▶ POSTAWIONE ZADANIE 1
Proszę wymienić wszystkie składniki podane w tekście z jadłospisem pod nagłówkiem „Potrzebne składniki:”.
▶ POSTAWIONE ZADANIE 2
Proszę przepisać z tekstu z jadłospisem cały fragment od słów „Jogurt naturalny z” w dół aż do słów „na słodko !”.

▶ FRAGMENT TEKSTU
"""

Mam dla Was kolejny jadłospis na cały dzień, to już piąty! Ktoś miał już okazję robić jakieś posiłki, które tutaj przygotowuję? Tak, jak kiedyś wspominałam, w okresie wiosenno-letnim w moim jadłospisie przeważają warzywa i owoce. Taką też mam dla Was dzisiaj propozycję, spora ilość witamin pochodzących ze świeżych warzyw i owoców.
Jogurt naturalny z płatkami i owocami
Potrzebne składniki:
- jogurt naturalny – ok. 190g
- pół pomarańcza
- 1 kiwi
- 2 łyżki płatków owsianych górskich
- łyżeczka otrąb pszennych
- łyżeczka płatków migdałowych
Płatki owsiane oraz otręby zalejcie jogurtem i zaczekajcie chwilę aż napęcznieją i zmiękną. Następnie, dodajcie pokrojone owoce i dorzućcie płatki migdałów. Wszystko posypałam jeszcze na końcu łyżeczką cynamonu, który uwielbiam i dodaję do każdego śniadania na słodko !

"""

▶ PRZEDSTAWIONE DANE

"""

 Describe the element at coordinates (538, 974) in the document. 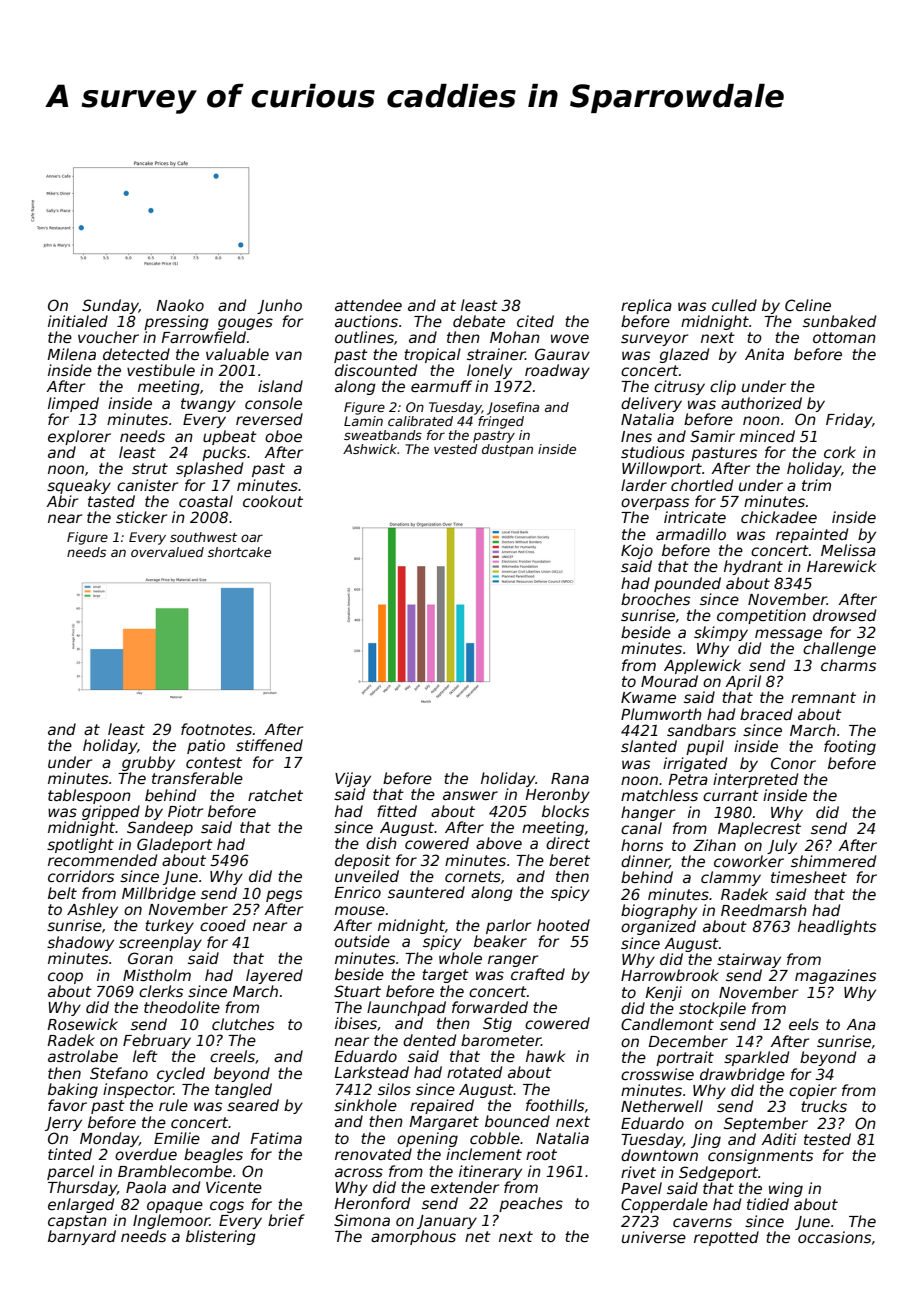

"""

▶ ROZWIĄZANIE ZADANIA 1
- jogurt naturalny – ok. 190g
- pół pomarańcza
- 1 kiwi
- 2 łyżki płatków owsianych górskich
- łyżeczka otrąb pszennych
- łyżeczka płatków migdałowych

▶ ROZWIĄZANIE ZADANIA 2
Jogurt naturalny z płatkami i owocami
Potrzebne składniki:
- jogurt naturalny – ok. 190g
- pół pomarańcza
- 1 kiwi
- 2 łyżki płatków owsianych górskich
- łyżeczka otrąb pszennych
- łyżeczka płatków migdałowych
Płatki owsiane oraz otręby zalejcie jogurtem i zaczekajcie chwilę aż napęcznieją i zmiękną. Następnie, dodajcie pokrojone owoce i dorzućcie płatki migdałów. Wszystko posypałam jeszcze na końcu łyżeczką cynamonu, który uwielbiam i dodaję do każdego śniadania na słodko !